TRY IT:
In the records below, find the line that contains "Identify the click" and the line that contains "KÉR [menuitem] (617, 138)". Set down exactly those lines and every line between them, and nothing more.

DATASET ENTRIES:
++++
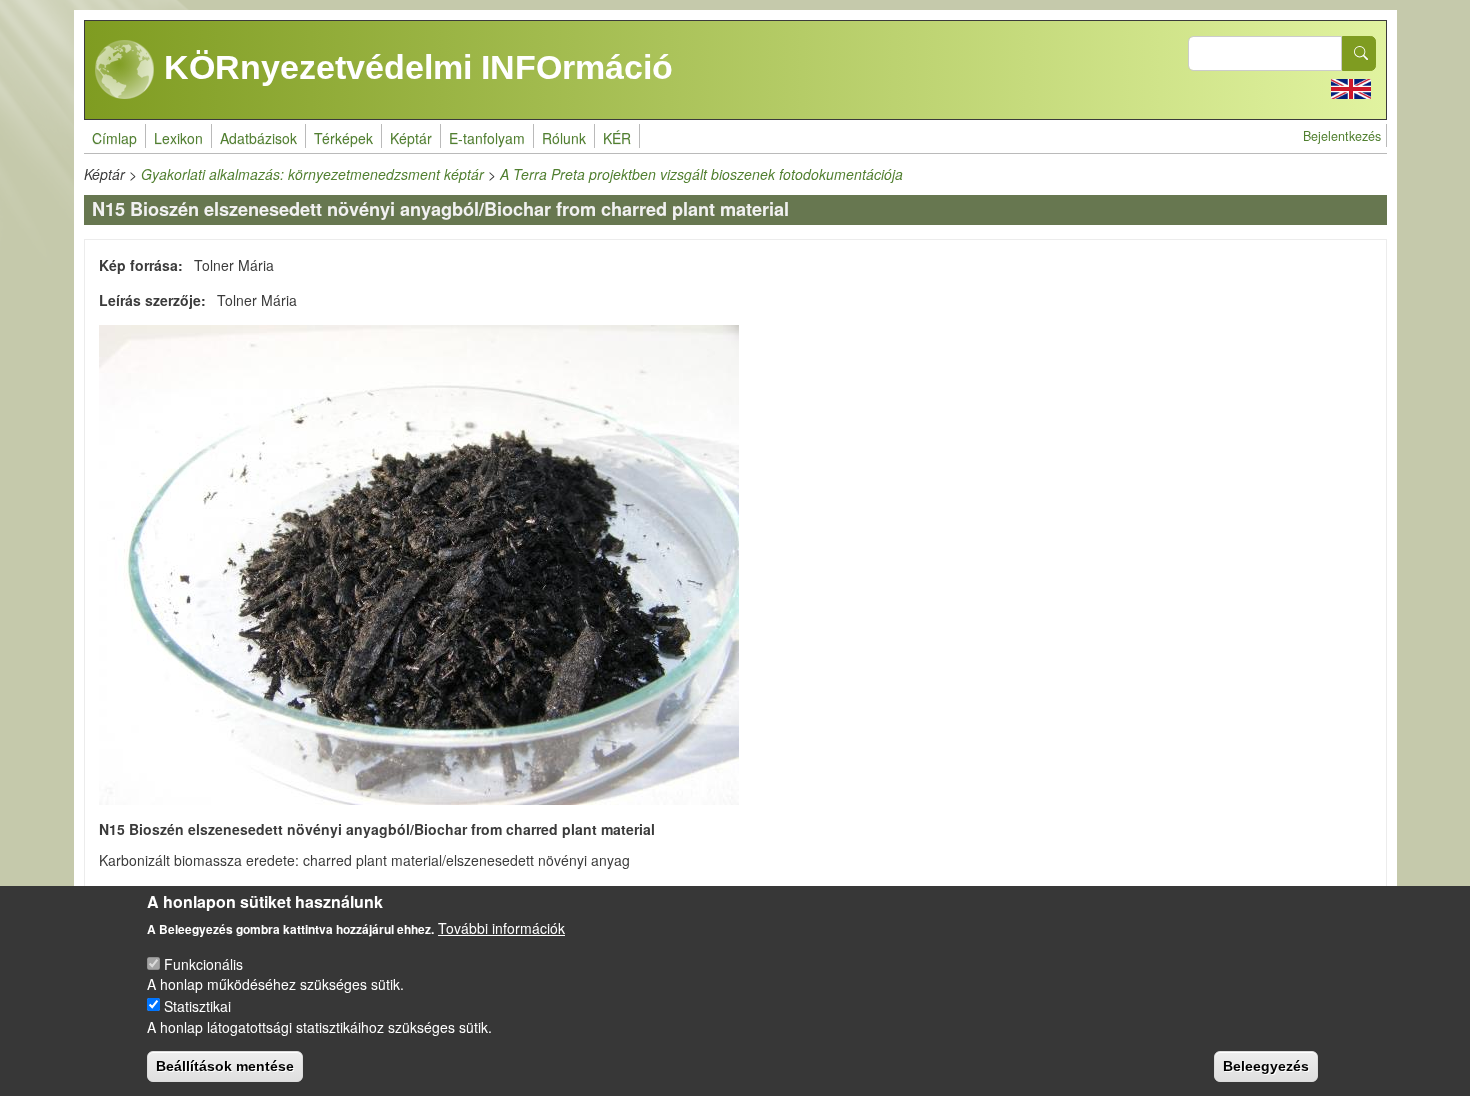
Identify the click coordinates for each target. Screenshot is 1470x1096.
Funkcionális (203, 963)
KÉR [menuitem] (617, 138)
++++
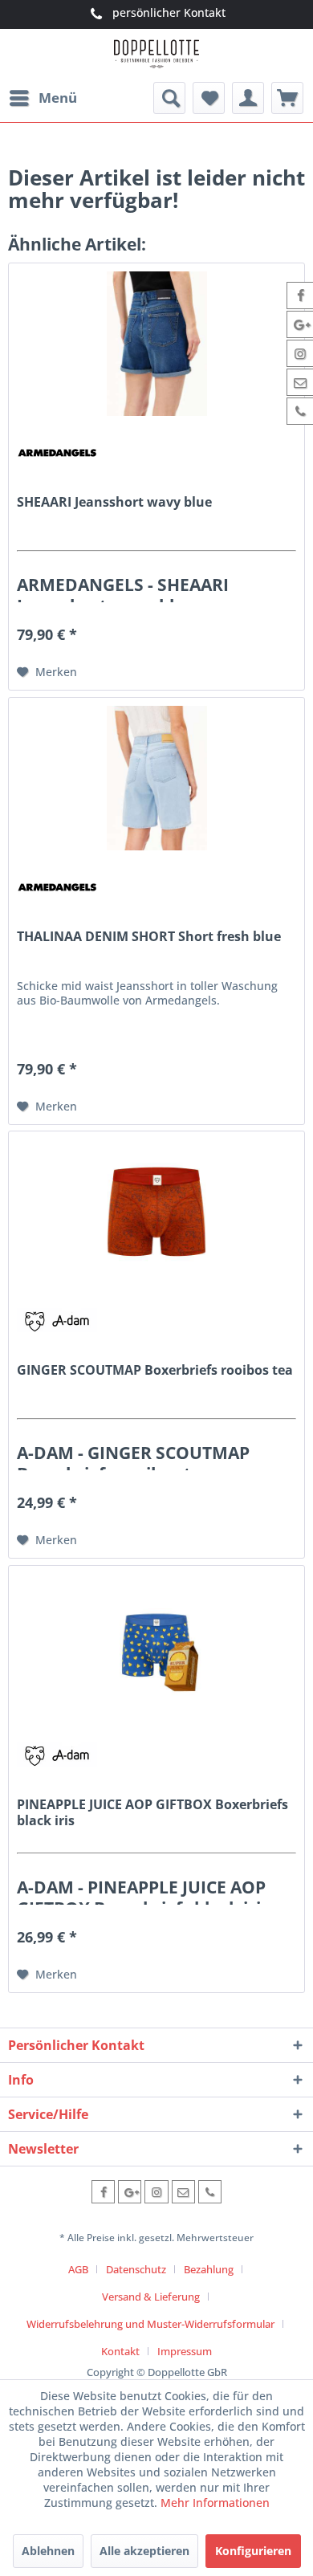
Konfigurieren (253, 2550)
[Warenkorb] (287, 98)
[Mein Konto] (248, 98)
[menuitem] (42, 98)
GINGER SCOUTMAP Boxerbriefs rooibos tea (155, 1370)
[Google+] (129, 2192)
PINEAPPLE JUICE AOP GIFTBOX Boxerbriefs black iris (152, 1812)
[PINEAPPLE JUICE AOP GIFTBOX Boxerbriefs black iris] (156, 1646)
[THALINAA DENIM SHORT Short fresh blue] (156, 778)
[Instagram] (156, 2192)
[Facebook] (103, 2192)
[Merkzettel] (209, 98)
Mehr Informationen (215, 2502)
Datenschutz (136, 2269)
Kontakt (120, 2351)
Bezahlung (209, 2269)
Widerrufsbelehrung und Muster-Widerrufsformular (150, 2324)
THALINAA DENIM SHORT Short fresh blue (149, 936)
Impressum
++++
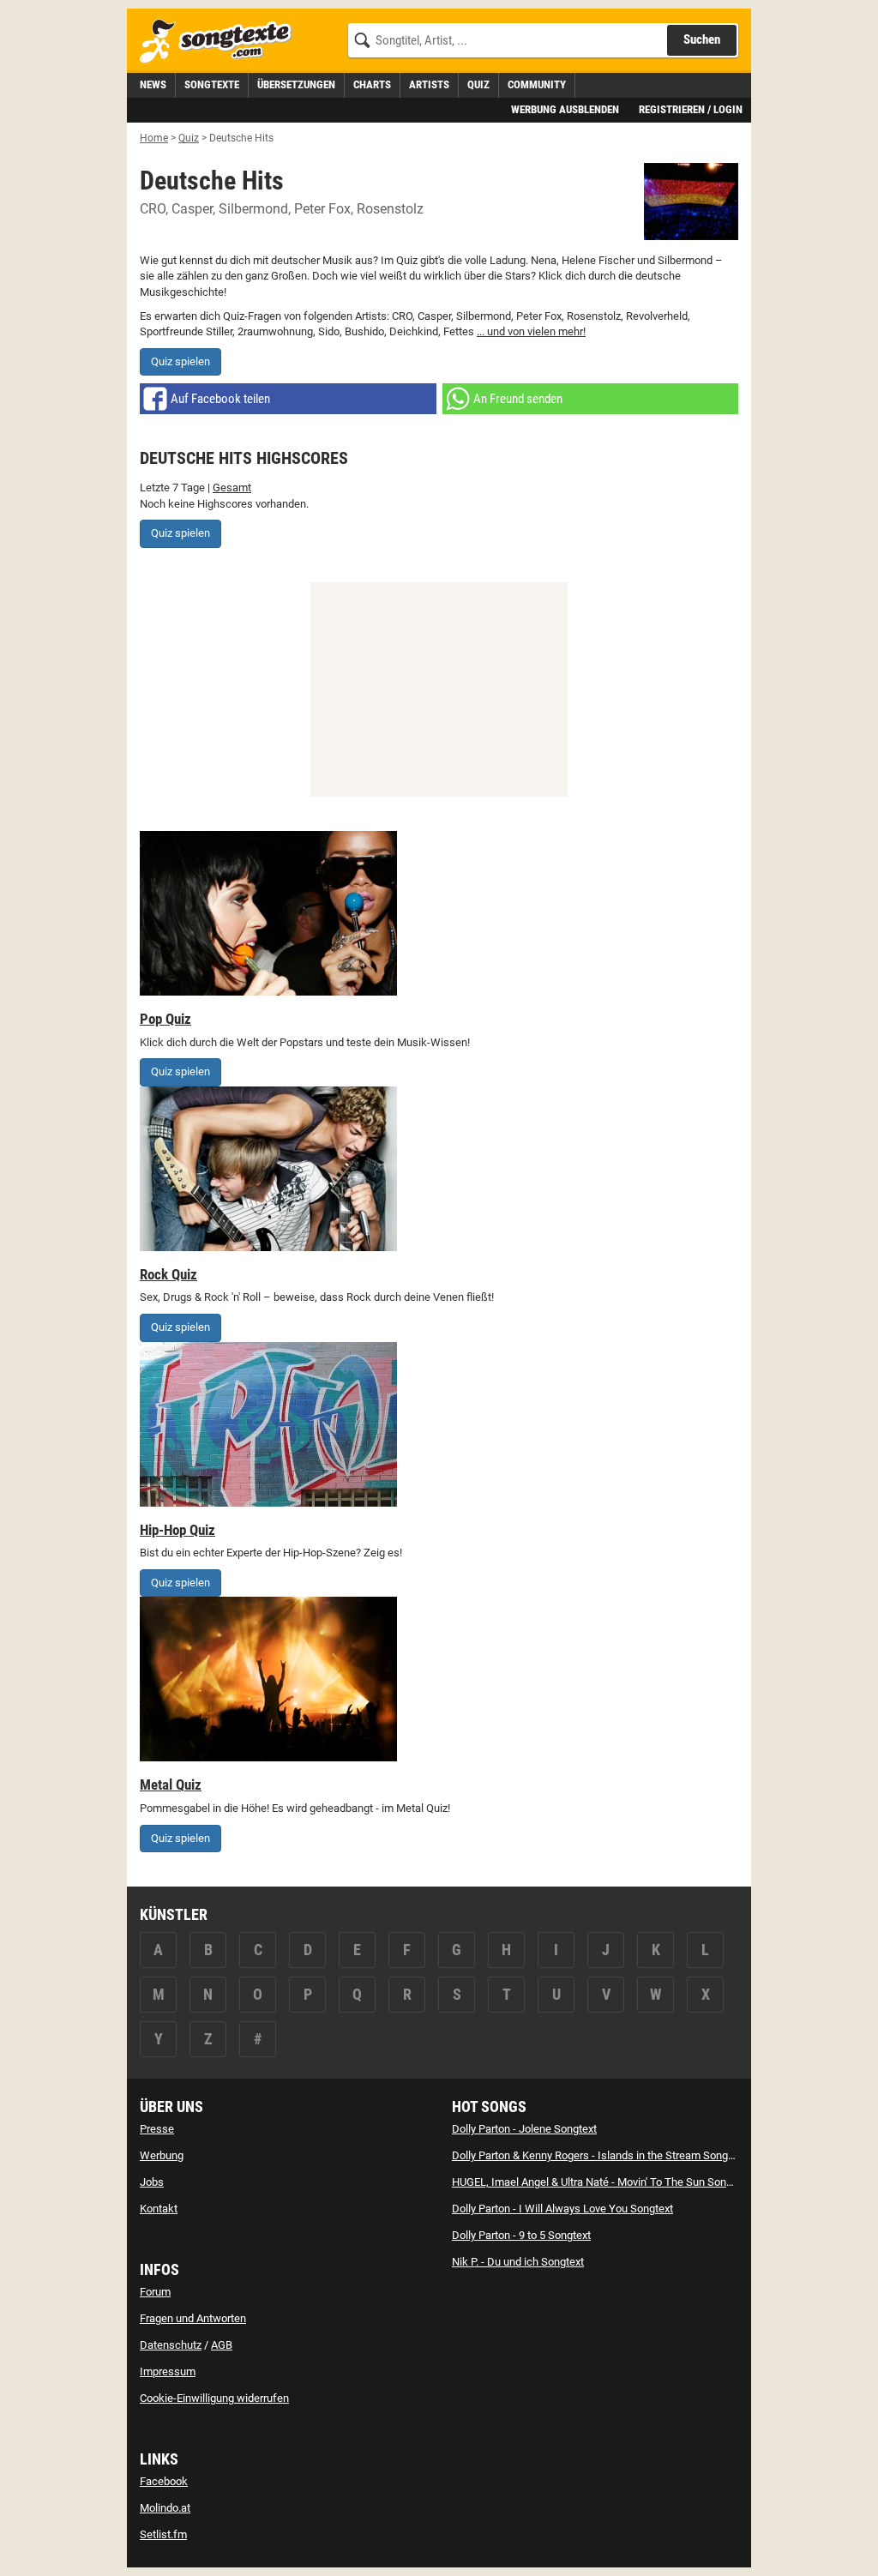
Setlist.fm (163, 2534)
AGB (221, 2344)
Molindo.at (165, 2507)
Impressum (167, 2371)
++++
YOUR SOLUTION:
Identify the click coordinates for each target. Screenshot is 1470x1096.
Funkcionális (203, 963)
KÉR [menuitem] (617, 138)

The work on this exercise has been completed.